**TASK GOAL**:
Substitute "GUI automation agent" for every occurrence of "computer-use agent" in the entries below, and leave everything else unchanged.

**RECORDED DATA**:
========================================

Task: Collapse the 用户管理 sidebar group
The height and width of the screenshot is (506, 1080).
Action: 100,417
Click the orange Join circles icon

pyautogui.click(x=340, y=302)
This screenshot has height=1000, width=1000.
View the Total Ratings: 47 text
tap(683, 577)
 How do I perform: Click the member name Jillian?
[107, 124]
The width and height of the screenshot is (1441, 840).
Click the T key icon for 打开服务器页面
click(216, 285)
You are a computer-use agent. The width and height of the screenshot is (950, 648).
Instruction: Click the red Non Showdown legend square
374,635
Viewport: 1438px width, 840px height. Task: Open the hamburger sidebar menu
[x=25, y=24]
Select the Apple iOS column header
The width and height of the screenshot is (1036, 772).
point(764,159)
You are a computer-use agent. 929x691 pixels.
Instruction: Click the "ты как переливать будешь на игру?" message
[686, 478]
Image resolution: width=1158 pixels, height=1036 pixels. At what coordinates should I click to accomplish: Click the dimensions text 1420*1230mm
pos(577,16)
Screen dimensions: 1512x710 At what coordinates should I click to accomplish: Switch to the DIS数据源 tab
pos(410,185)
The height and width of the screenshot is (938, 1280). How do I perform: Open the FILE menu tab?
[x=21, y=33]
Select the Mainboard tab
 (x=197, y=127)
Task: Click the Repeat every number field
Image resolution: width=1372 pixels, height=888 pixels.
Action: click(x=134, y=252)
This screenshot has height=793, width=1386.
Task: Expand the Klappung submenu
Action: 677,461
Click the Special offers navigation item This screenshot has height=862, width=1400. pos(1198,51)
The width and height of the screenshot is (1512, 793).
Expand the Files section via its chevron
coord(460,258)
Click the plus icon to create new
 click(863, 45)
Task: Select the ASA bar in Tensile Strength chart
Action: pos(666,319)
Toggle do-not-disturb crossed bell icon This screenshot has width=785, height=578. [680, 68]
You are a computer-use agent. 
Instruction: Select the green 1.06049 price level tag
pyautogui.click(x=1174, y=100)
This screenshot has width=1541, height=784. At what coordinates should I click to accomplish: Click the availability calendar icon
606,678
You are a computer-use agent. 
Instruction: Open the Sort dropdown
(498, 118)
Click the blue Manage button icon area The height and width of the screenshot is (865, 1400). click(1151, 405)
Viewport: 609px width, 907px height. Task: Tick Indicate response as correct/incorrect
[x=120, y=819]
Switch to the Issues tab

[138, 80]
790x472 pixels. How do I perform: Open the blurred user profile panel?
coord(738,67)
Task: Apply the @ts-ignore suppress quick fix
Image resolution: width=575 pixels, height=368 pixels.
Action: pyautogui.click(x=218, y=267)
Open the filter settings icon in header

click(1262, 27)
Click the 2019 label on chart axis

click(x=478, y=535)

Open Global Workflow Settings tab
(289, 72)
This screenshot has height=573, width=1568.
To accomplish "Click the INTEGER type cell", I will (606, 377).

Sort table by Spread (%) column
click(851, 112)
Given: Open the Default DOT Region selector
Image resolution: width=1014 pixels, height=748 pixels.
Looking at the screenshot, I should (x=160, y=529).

========================================

**RESPONSE TO THE EXERCISE**:
Task: Collapse the 用户管理 sidebar group
The height and width of the screenshot is (506, 1080).
Action: 100,417
Click the orange Join circles icon

pyautogui.click(x=340, y=302)
This screenshot has height=1000, width=1000.
View the Total Ratings: 47 text
tap(683, 577)
 How do I perform: Click the member name Jillian?
[107, 124]
The width and height of the screenshot is (1441, 840).
Click the T key icon for 打开服务器页面
click(216, 285)
You are a GUI automation agent. The width and height of the screenshot is (950, 648).
Instruction: Click the red Non Showdown legend square
374,635
Viewport: 1438px width, 840px height. Task: Open the hamburger sidebar menu
[x=25, y=24]
Select the Apple iOS column header
The width and height of the screenshot is (1036, 772).
point(764,159)
You are a GUI automation agent. 929x691 pixels.
Instruction: Click the "ты как переливать будешь на игру?" message
[686, 478]
Image resolution: width=1158 pixels, height=1036 pixels. At what coordinates should I click to accomplish: Click the dimensions text 1420*1230mm
pos(577,16)
Screen dimensions: 1512x710 At what coordinates should I click to accomplish: Switch to the DIS数据源 tab
pos(410,185)
The height and width of the screenshot is (938, 1280). How do I perform: Open the FILE menu tab?
[x=21, y=33]
Select the Mainboard tab
 (x=197, y=127)
Task: Click the Repeat every number field
Image resolution: width=1372 pixels, height=888 pixels.
Action: click(x=134, y=252)
This screenshot has height=793, width=1386.
Task: Expand the Klappung submenu
Action: 677,461
Click the Special offers navigation item This screenshot has height=862, width=1400. pos(1198,51)
The width and height of the screenshot is (1512, 793).
Expand the Files section via its chevron
coord(460,258)
Click the plus icon to create new
 click(863, 45)
Task: Select the ASA bar in Tensile Strength chart
Action: pos(666,319)
Toggle do-not-disturb crossed bell icon This screenshot has width=785, height=578. [680, 68]
You are a GUI automation agent. 
Instruction: Select the green 1.06049 price level tag
pyautogui.click(x=1174, y=100)
This screenshot has width=1541, height=784. At what coordinates should I click to accomplish: Click the availability calendar icon
606,678
You are a GUI automation agent. 
Instruction: Open the Sort dropdown
(498, 118)
Click the blue Manage button icon area The height and width of the screenshot is (865, 1400). click(1151, 405)
Viewport: 609px width, 907px height. Task: Tick Indicate response as correct/incorrect
[x=120, y=819]
Switch to the Issues tab

[138, 80]
790x472 pixels. How do I perform: Open the blurred user profile panel?
coord(738,67)
Task: Apply the @ts-ignore suppress quick fix
Image resolution: width=575 pixels, height=368 pixels.
Action: pyautogui.click(x=218, y=267)
Open the filter settings icon in header

click(1262, 27)
Click the 2019 label on chart axis

click(x=478, y=535)

Open Global Workflow Settings tab
(289, 72)
This screenshot has height=573, width=1568.
To accomplish "Click the INTEGER type cell", I will (606, 377).

Sort table by Spread (%) column
click(851, 112)
Given: Open the Default DOT Region selector
Image resolution: width=1014 pixels, height=748 pixels.
Looking at the screenshot, I should (x=160, y=529).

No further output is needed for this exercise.